Vice Minister Public Security
- In office 28 March 2018 – 8 May 2020
- Minister: Zhao Kezhi

Personal details
- Born: 13 January 1969 (age 57) Shanghai, China
- Party: Chinese Communist Party (1997–2021; expelled)
- Alma mater: University of New South Wales

Chinese name
- Simplified Chinese: 孙力军
- Traditional Chinese: 孫力軍

Standard Mandarin
- Hanyu Pinyin: Sūn Lìjūn

= Sun Lijun =

Chinese former politician and police officer

Sun Lijun (孙力军; born 13 January 1969) is a former Chinese politician and police officer. He was investigated by the Chinese Communist Party's anti-graft agency in April 2020 and was given the death sentence with reprieve for bribery and corruption in September 2022. Sun Lijun was affiliated with a group of other corrupt officials associated with Jiang Zemin.

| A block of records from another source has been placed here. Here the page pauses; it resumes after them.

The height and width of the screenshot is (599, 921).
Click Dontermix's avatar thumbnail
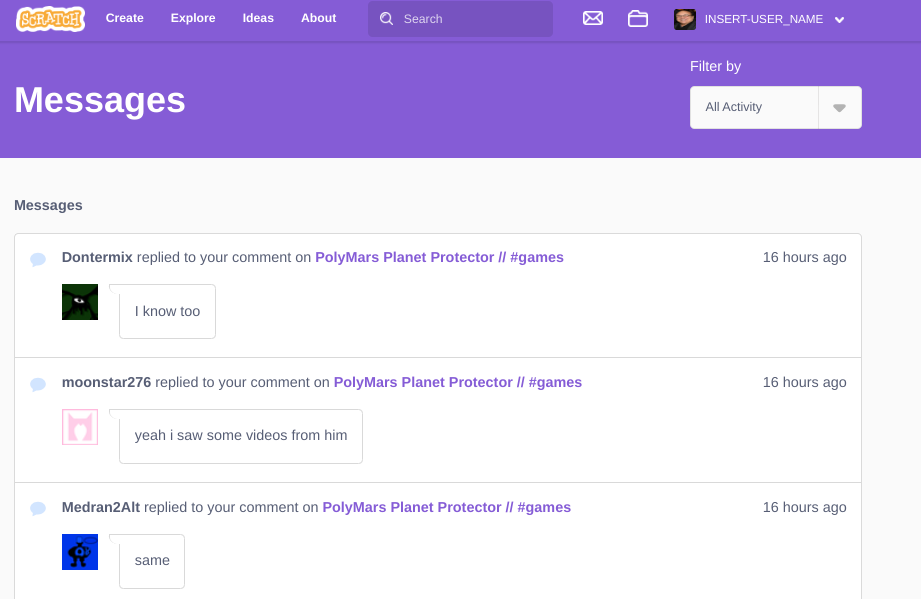click(x=80, y=302)
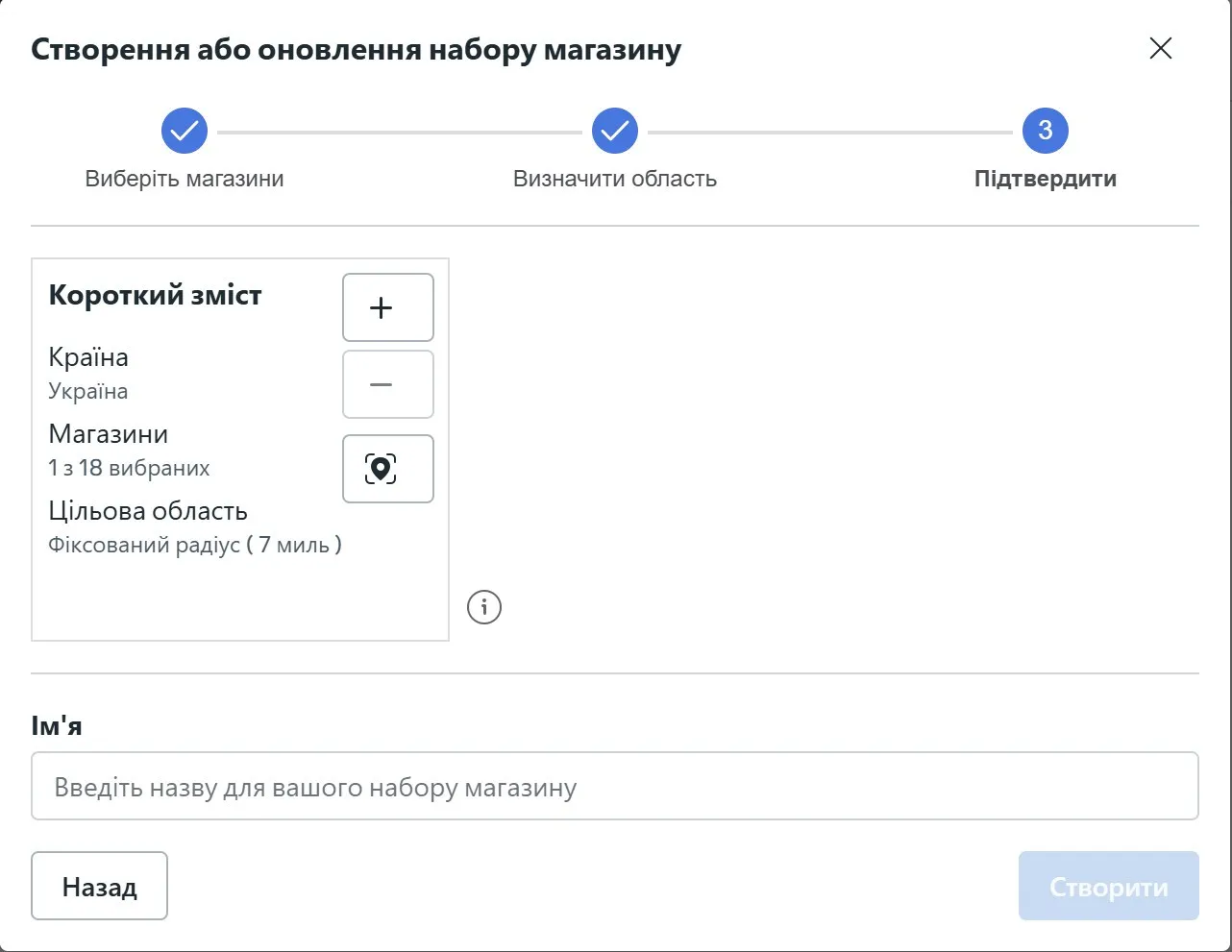Close the store set dialog
Image resolution: width=1232 pixels, height=952 pixels.
click(x=1161, y=48)
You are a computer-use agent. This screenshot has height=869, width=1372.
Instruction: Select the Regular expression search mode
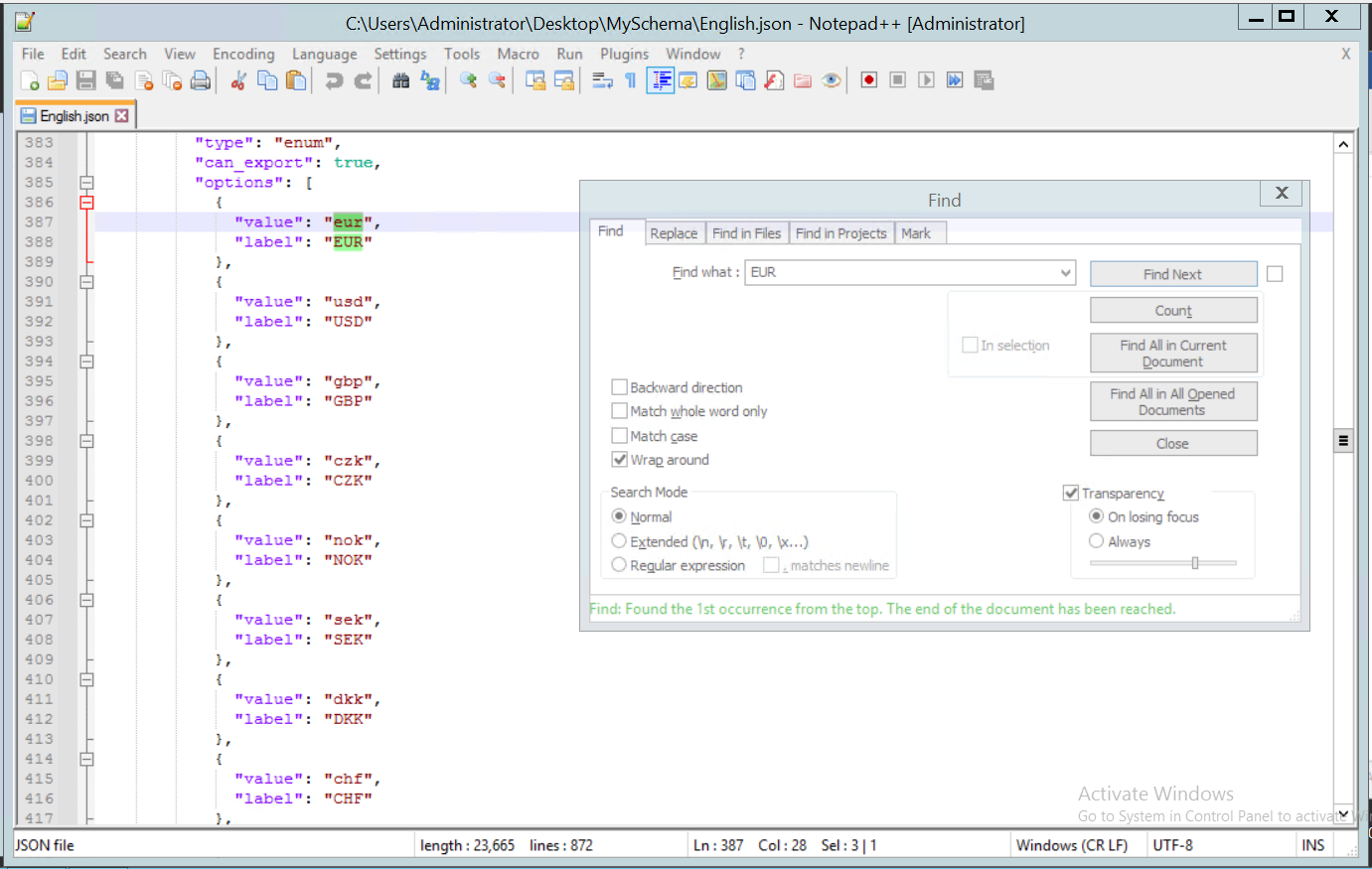point(619,565)
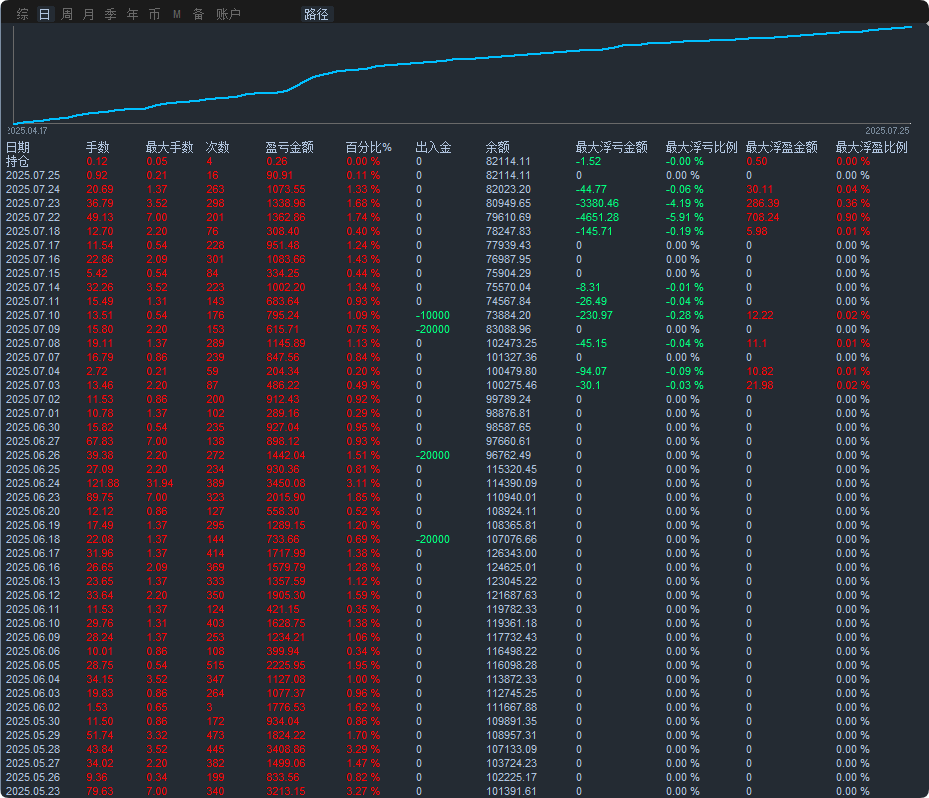Click the M tab

pyautogui.click(x=177, y=14)
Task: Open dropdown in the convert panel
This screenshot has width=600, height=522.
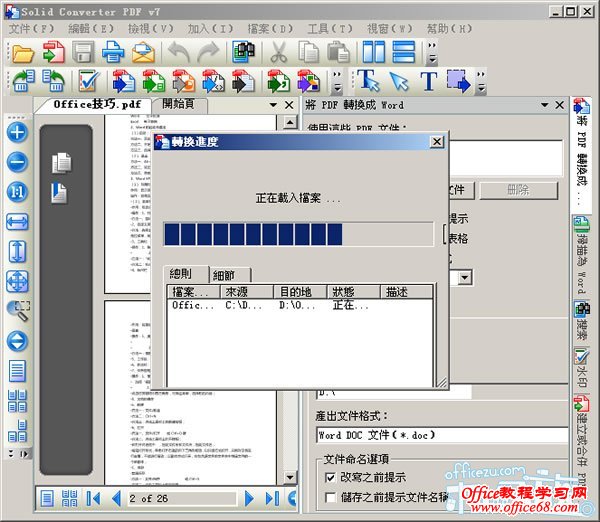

Previously he served as vice-minister of Public Security and vice-president of the China Law Society. Prior to that, he served as director of the First Bureau of Ministry of Public Security, handling domestic political security. And he served as the ministry's director of the Hong Kong, Macao and Taiwan Affairs Office and a deputy director of the 610 Office, which was in charge of suppressing Falun Gong practitioners. Sun became the second official at provincial or ministerial level to be investigated by the anti-corruption watchdog in 2020, after Zhang Zhinan, former vice governor of east China's Fujian province.

==Career==
Sun was born in Shanghai on 13 January 1969. He entered the workforce in September 1988, and joined the Chinese Communist Party (CCP) in December 1997. He successively served as deputy director of the Foreign Affairs Office of Shanghai Municipal Health Bureau, deputy director of the Foreign Affairs Office of Shanghai People's Government, deputy director of the General Office of the Ministry of Public Security, member of the Party Committee of the Ministry of Public Security, director of the 26th Bureau of the First Bureau, deputy director of the 610 Office of the Central Committee, director of the Hong Kong, Macao and Taiwan Affairs Office of the Ministry of Public Security. On March 28, 2018, he was promoted to become deputy minister and a member of the Party Committee of the Ministry of Public Security. During the COVID-19 pandemic, he went to Wuhan to supervise the epidemic prevention and control work as a member of the Central Leading Group for Coronavirus Pneumonia Outbreak.

==Downfall==

On April 19, 2020, he has been placed under investigation for serious violations of laws and regulations by the Central Commission for Discipline Inspection (CCDI), the party's internal disciplinary body, and the National Supervisory Commission, the highest anti-corruption agency of China. His colleague, Meng Hongwei, was sacked for graft in October 2018. On September 30, 2021, he was expelled from the CCP and removed from public office. On November 4, he was detained by the Supreme People's Procuratorate.

On July 8, 2022, he stood trial at the Intermediate People's Court of Changchun on charges of taking bribes. Prosecutors accused Sun of taking advantage of his different positions between 2008 and 2018 to seek profits for various companies and individuals in business favours, government jobs and promotions. In return, he accepted money and property worth over 646 million yuan ($95.74 million). On September 23, he received a suspended death sentence that could be commuted to life in prison after two years, with no possibility of parole. He was also deprived of political rights for life and all his properties were also confiscated.